## Start READING PASSAGE

I like the idea of rehearsal marks containing numbers which match the respective bar numbers. Rather than automating the marks at any arbitrary interval, I would prefer to set them manually where I believe they might be needed. Hopefully, a feedback from a cooperative conductor will help with the learning curve. Since the numbers match the respective bar numbers, modifications such as adding or changing rehearsal marks will not cause any confusion.


----------



## GraemeG

Rasa said:


> Doesn't always work, since the musicians only have partes.
> 
> So tonight I have to conduct Beethovens 1st on rehearsal without rehearsal marks OR measures... yeah.


Well, unless the copyist is a moron, or the computer programmer a fool, the individual parts will still have all the rehearsal numbers marked. And even if someone has loads of bars rest, they should have the rehearsal number before their entry.
An example might be the Largo of Dvorak's 9th. The tuba plays the first 7 notes, than has about a hundred & fifty bars rest (or whatever) then plays the last 7 notes. In a properly written part, there would be quite a number of bar lines and rehearsal numbers (tempo changes) written into that 150 bar rest, so the player knows where he is up to.

If there are no rehearsal numbers on the parts at all, then I suggest on the first run through, the conductor stop at strategic places and get the players to mark in some you've made up yourself.

In the same way that in some editions of works where there are too many bars between figure C and figure D, the conductor will pick a spot in between where he's likely to want to pick things up, and get everyone to mark it C1.

There's a way around everything.
Graeme


----------

## End READING PASSAGE
## Start LISTED ENTRIES

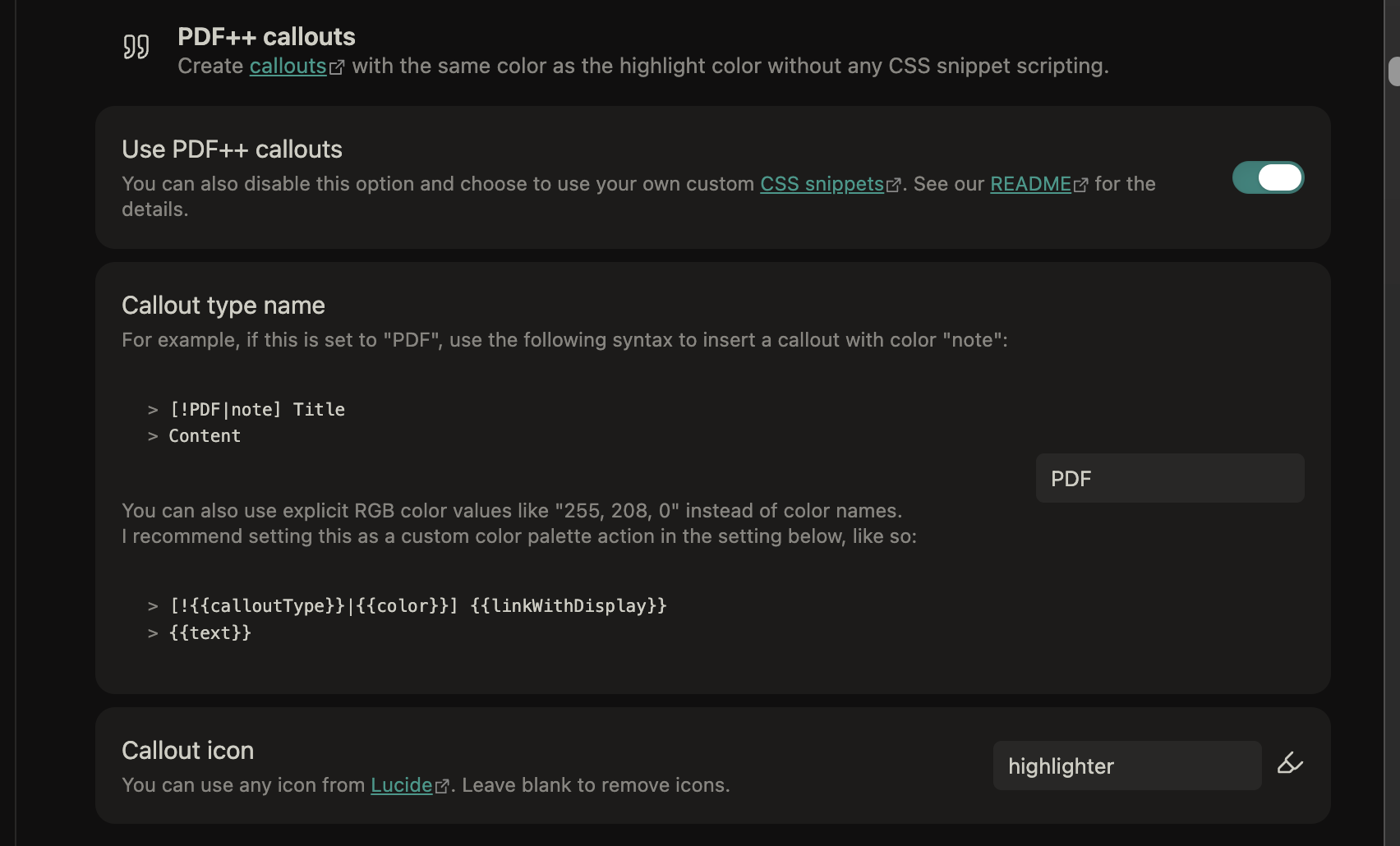Screen dimensions: 1400x846
Task: Visit the Lucide icons link
Action: point(401,785)
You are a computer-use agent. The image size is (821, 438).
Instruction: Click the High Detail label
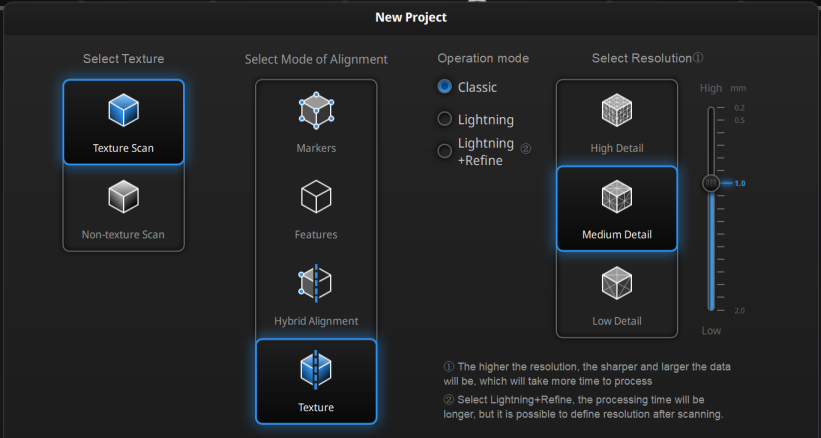(x=617, y=148)
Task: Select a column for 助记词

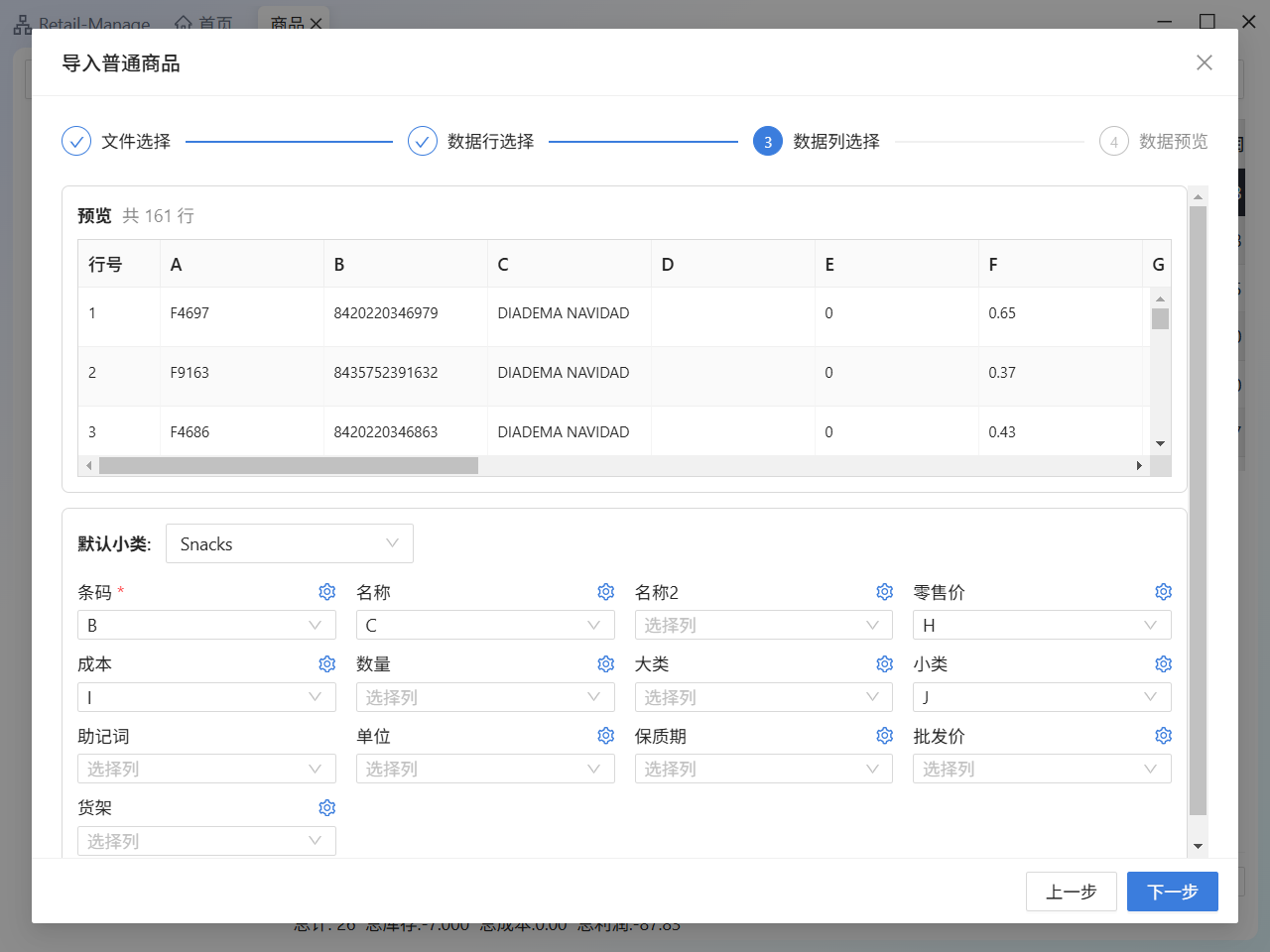Action: click(206, 770)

## End LISTED ENTRIES

AIM A =
Which rehearsal mark labels does the forum thread on rehearsal marks name?
AIM B =
In the rehearsal marks thread, how many notes does the tuba play at the start of the Largo of Dvorak's 9th?
Nothing in the listing is needed here.

COMPLETE RESPONSE A =
C, D, C1

COMPLETE RESPONSE B =
The first 7 notes.